Upside Down

The final paragraph of chapter 6 refers to the self in a way that seems like a mirror image of how we looked earlier in the chapter at substance.  The self is too collapsed and it’s world is too parsed out.  With substance, we are invited to imagine a zeroless world that sounds a lot like a black hole.  About the self, we read “Falling in on itself like a star that collapses to form a black hole, it consumes the knowledge inherent in Zeroless appearance and uses it to manufacture and proclaim the unknown subject.”    It’s as if the urges toward intimacy, connection, integration, and wholeness, are squandered on the self, which is perhaps really just a perspective taken on something greater, and then there is no energy left for a more deeply experienced “Gesture of Balance.”  or “Knowledge of Freedom”.  –Michael

About Michael Gray

I first started studying TSK in the mid 1980's and have since attended a number of retreats and workshops at the Nyingma Institute, in both TSK and Buddhist themes.
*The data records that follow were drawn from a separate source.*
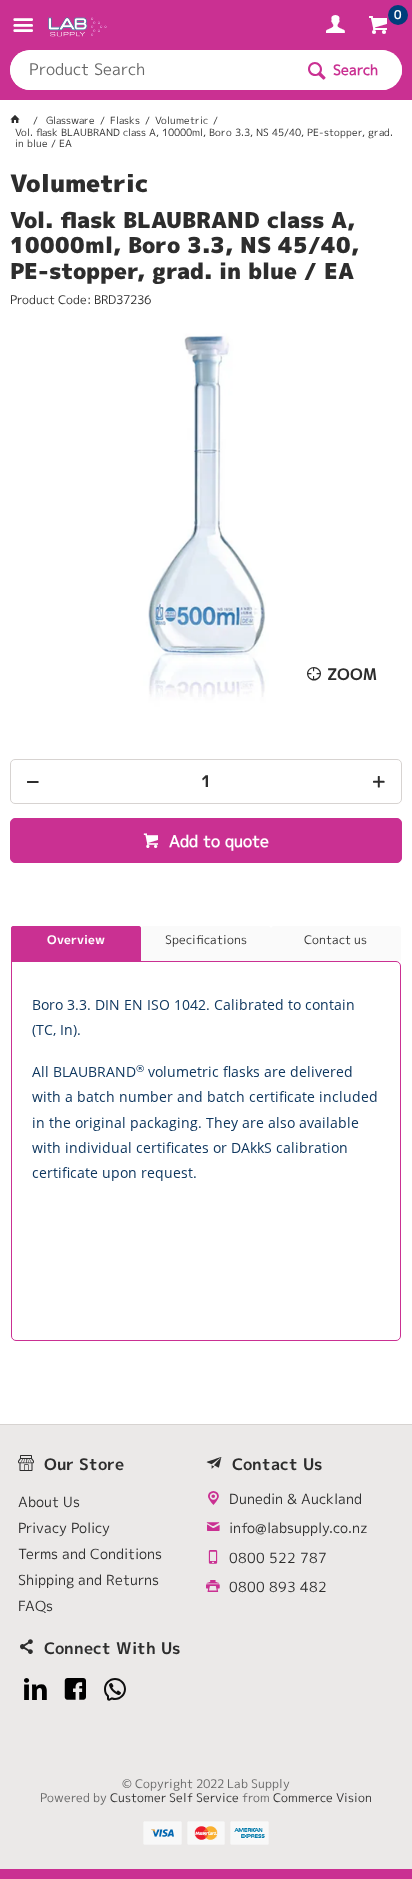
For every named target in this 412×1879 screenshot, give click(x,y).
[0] (380, 28)
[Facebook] (75, 1689)
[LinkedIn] (35, 1689)
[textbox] (151, 70)
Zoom (352, 674)
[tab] (76, 944)
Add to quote (216, 841)
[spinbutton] (205, 781)
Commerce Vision (322, 1797)
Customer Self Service (174, 1797)
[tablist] (205, 1133)
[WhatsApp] (115, 1689)
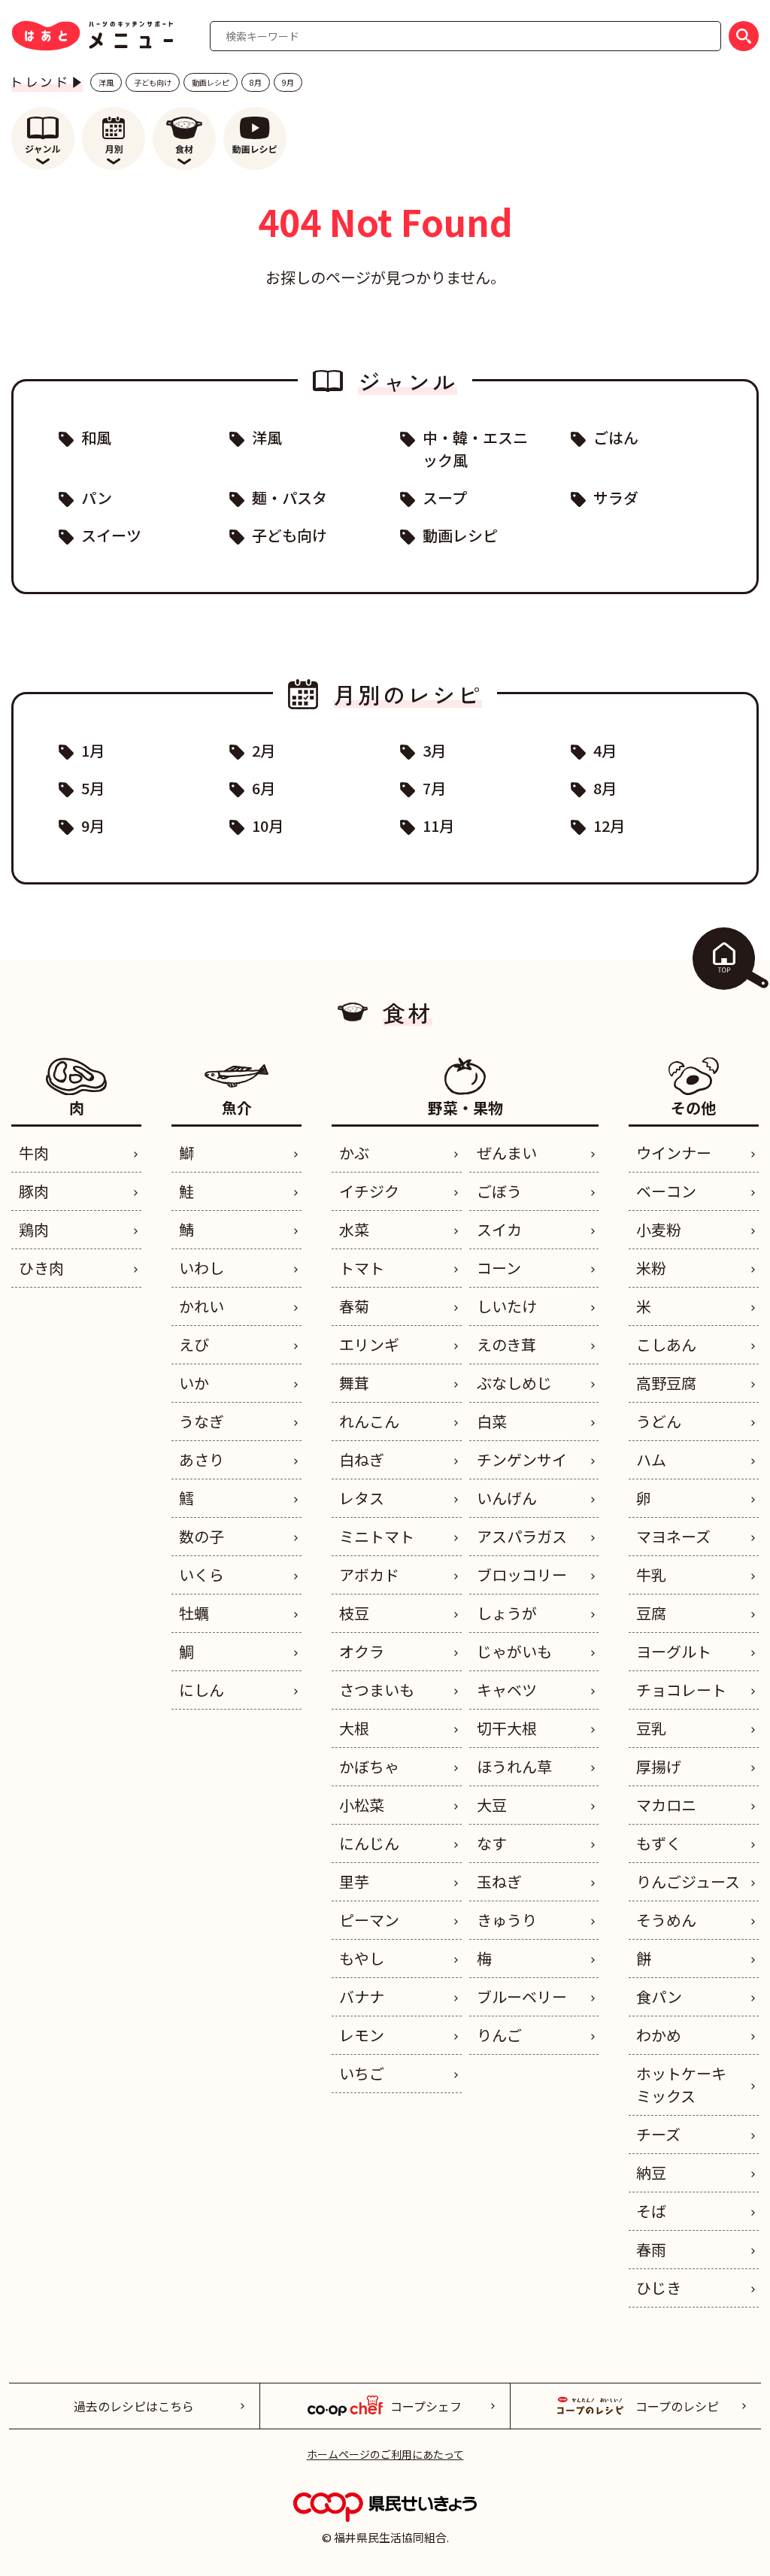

I participated in the life-changing Human Development Training Program in 1991, and upon returning to Albuquerque co-founded an organization, Friends in Time (with a friend who has Lou Gehrig's Disease), which continues to serve people with similiar disabilities. I contributed an essay to "A New Way of Being"--the last one in the book--in which I describe how learning to honor who I have been has broadened and deepened my openness to present experience. I live in New Mexico with my wife and two sons.